The attributable risk difference for 90-day mortality among these patients was twice as high compared with matched controls, researchers reported.

“People often suggest that people die ‘with Candida, not from Candida because of the underlying issues that lead to acquiring the Candida. That is simply not true,” Andrej Spec, MD, MSCI, an assistant professor of infectious diseases and associate director of the Infectious Disease Clinical Research Unit at Washington University in St. Louis School of Medicine, told Healio.

Andrej Spec

“It is an incredibly serious disease that carries a very high mortality and much of that mortality is preventable if patients are managed well,” Spec said.

Spec and colleagues conducted a retrospective cohort study of adult patients admitted to Barnes Jewish Hospital from Jan. 2, 2012, through April 30, 2019. According to the study, they identified 626 adult patients with Candida bloodstream infections (BSI) and frequency-matched them with 6,269 controls with similar Candida BSI risk factors.

They calculated 90-day all-cause mortality attributable to Candida BSI using three methods — propensity score matching, matching by inverse weighting of propensity score, and stratified analysis by quintile.

The study demonstrated that the 90-day crude mortality was 42.4% for Candida BSI cases and 17.1% for frequency-matched controls.
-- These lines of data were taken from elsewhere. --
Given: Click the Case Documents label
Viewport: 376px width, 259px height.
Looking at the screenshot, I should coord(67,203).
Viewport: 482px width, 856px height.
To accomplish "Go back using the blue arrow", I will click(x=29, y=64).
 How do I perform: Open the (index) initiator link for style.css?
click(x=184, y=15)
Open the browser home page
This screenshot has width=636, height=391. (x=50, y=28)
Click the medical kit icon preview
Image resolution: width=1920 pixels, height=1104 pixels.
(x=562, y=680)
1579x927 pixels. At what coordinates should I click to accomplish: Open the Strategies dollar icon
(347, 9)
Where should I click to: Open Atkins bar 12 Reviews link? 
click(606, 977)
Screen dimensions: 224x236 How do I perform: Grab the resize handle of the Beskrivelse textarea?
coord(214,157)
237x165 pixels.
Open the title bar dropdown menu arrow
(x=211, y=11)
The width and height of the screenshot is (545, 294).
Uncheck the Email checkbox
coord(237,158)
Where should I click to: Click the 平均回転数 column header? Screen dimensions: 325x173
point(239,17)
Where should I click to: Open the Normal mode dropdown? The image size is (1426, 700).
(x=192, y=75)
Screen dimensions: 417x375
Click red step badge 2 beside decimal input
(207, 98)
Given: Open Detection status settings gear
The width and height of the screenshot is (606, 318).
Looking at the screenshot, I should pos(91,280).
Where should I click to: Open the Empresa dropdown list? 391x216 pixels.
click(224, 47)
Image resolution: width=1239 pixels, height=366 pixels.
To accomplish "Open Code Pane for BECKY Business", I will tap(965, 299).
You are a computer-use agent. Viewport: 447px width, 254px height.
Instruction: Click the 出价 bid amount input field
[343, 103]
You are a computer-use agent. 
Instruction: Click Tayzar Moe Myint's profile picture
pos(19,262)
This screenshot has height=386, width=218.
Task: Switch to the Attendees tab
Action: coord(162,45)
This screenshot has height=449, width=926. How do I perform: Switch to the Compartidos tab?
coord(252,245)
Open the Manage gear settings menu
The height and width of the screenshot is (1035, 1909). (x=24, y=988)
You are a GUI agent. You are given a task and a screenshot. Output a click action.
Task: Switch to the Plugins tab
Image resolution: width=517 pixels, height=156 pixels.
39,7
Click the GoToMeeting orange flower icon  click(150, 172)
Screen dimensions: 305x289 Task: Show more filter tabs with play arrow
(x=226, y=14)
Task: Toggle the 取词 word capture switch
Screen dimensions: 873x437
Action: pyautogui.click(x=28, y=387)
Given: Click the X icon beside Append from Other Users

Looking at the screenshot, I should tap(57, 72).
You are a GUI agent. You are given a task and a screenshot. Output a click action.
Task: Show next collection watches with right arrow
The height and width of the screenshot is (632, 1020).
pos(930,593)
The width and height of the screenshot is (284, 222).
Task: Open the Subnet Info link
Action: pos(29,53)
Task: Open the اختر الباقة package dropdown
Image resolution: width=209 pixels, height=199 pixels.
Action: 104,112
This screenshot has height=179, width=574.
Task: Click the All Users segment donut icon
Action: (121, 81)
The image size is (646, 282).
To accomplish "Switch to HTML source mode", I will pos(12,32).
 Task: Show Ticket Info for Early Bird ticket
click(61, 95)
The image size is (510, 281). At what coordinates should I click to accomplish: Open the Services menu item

The researchers calculated the attributable risk difference for 90-day mortality as 28.4% (HR = 2.12; 95% CI, 1.98-2.25).

Additionally, their analysis revealed that the risk for mortality at 90 days was highest among patients in the lowest risk quintile to develop Candida BSI (HR = 3.13; 95% CI, 2.33-4.19). These patients accounted for 61% of the 130 untreated patients with Candida BSI, Spec and colleagues said.

“One thing that I think is unique about our study was that we analyzed our data in three different ways and came up with nearly identical results using each method,” Patrick B. Mazi, MD, a third-year infectious diseases fellow at Washington University in St. Louis, told Healio. “That gave us a lot of confidence in cumulative result and our interpretation of its meaning.”

Spec said the results prove that Candida is a very serious infection that requires complex and coordinated care to ensure optimal outcomes.

“It should be prevented as much as we are able to, but when it does happen, it must be aggressively managed,” he said.